Actions Canadian business leaders should consider to manage COVID-19

Look at reduced demand for exports, supply chain disruptions, adverse domestic spending and financial liquidity constraints.

April 6, 2020   by PLANT STAFF

TORONTO — The impact of COVID-19 on Canadian businesses continues to evolve, with no timeline of when the curve will flatten and recovery will set in.

According to EY Canada the need for organizations to respond quickly and safely to the needs of all stakeholders remains consistent.

The advisory services firm says Canadian companies need to consider what challenges may become more acute in the coming months, including reduced demand for exports, supply chain disruptions, adverse domestic spending and financial liquidity constraints.

As Canadian businesses respond to the current environment, and position themselves for future recovery, EY addresses a number of considerations:


Board of directors: While management focuses on company operations, financial condition and stakeholders, boards will probably need to enhance oversight across short- and long-term horizons.

Cybersecurity: Increased phishing and targeted spear-phishing campaigns from opportunistic attackers mean companies can’t lose focus on cybersecurity efforts.

Liquidity management: Declining sales and potential future losses are pushing the need for companies to continually reassess cash forecasts and review liquidity and credit management.

Mergers and acquisitions: Companies with strong balance sheets and higher risk tolerance should assess proactive opportunities to buy assets at discounted values.
---
USING THE INFORMATION:
**a.** In the article on managing COVID-19, what does increased phishing from opportunistic attackers mean for companies?
**b.** Repeat the part of the COVID-19 article that begins at the words "As Canadian businesses" and stops after "at discounted values.".

[Collected data]
---
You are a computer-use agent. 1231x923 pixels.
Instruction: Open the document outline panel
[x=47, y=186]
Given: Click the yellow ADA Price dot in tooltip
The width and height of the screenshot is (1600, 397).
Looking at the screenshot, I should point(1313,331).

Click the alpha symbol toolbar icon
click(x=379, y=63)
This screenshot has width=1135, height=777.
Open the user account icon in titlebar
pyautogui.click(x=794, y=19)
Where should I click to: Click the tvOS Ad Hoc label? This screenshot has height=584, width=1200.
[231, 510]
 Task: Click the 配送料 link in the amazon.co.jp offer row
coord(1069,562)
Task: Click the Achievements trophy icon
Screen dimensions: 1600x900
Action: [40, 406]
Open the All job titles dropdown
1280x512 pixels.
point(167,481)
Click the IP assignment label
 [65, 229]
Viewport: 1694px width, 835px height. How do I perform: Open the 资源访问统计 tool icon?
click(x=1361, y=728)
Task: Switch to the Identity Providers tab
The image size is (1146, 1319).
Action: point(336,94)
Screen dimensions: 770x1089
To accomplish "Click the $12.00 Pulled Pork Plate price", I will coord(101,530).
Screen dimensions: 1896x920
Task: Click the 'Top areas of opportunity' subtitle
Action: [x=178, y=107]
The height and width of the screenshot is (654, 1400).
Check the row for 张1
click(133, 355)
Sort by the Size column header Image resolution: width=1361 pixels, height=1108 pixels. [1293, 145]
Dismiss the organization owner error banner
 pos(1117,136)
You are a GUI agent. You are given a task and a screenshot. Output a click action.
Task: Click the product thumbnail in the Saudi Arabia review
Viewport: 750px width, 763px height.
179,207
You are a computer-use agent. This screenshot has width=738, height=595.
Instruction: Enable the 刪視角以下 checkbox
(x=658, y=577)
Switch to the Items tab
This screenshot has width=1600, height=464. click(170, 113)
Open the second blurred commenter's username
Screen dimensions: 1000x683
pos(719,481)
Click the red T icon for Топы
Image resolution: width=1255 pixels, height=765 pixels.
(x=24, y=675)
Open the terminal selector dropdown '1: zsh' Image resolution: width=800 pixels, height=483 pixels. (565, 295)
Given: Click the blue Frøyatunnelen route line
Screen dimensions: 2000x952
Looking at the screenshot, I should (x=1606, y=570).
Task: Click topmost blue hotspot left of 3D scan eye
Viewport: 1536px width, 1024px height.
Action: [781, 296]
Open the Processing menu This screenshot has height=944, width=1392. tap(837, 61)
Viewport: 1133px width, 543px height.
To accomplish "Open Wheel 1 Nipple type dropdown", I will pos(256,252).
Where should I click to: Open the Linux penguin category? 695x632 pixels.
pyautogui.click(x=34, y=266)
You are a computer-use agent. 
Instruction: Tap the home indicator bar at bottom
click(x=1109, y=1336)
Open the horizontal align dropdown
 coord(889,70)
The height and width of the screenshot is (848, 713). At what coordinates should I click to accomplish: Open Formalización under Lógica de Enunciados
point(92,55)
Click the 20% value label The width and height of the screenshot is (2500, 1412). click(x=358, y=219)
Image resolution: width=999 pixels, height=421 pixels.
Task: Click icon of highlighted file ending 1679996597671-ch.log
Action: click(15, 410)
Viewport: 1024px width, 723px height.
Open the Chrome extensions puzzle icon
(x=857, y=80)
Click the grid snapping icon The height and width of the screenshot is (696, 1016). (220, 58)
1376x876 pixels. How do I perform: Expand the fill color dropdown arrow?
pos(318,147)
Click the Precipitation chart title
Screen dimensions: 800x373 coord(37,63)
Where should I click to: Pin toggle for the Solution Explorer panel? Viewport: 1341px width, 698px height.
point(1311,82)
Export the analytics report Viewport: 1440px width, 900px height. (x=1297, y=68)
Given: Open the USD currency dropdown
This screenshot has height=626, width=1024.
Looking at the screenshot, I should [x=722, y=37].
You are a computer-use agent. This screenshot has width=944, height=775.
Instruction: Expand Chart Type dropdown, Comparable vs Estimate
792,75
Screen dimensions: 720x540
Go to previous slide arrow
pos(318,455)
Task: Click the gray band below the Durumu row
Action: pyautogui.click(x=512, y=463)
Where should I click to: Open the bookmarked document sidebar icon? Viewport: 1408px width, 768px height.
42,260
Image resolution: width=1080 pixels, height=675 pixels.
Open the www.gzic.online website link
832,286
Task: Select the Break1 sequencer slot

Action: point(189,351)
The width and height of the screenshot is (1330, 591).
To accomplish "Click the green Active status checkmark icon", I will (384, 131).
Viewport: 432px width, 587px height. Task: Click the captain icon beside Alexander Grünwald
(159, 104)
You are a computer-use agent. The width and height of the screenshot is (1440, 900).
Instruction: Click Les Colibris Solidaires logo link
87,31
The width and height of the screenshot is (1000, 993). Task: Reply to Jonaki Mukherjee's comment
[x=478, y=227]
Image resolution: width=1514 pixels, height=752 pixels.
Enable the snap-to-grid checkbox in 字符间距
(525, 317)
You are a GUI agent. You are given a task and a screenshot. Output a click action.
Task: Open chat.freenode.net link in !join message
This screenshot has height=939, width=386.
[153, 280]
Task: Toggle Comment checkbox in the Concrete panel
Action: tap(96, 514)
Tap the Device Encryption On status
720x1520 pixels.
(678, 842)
---
EXERCISE ANSWERS:
**a.** Companies can't lose focus on cybersecurity efforts.

**b.**
As Canadian businesses respond to the current environment, and position themselves for future recovery, EY addresses a number of considerations:


Board of directors: While management focuses on company operations, financial condition and stakeholders, boards will probably need to enhance oversight across short- and long-term horizons.

Cybersecurity: Increased phishing and targeted spear-phishing campaigns from opportunistic attackers mean companies can’t lose focus on cybersecurity efforts.

Liquidity management: Declining sales and potential future losses are pushing the need for companies to continually reassess cash forecasts and review liquidity and credit management.

Mergers and acquisitions: Companies with strong balance sheets and higher risk tolerance should assess proactive opportunities to buy assets at discounted values.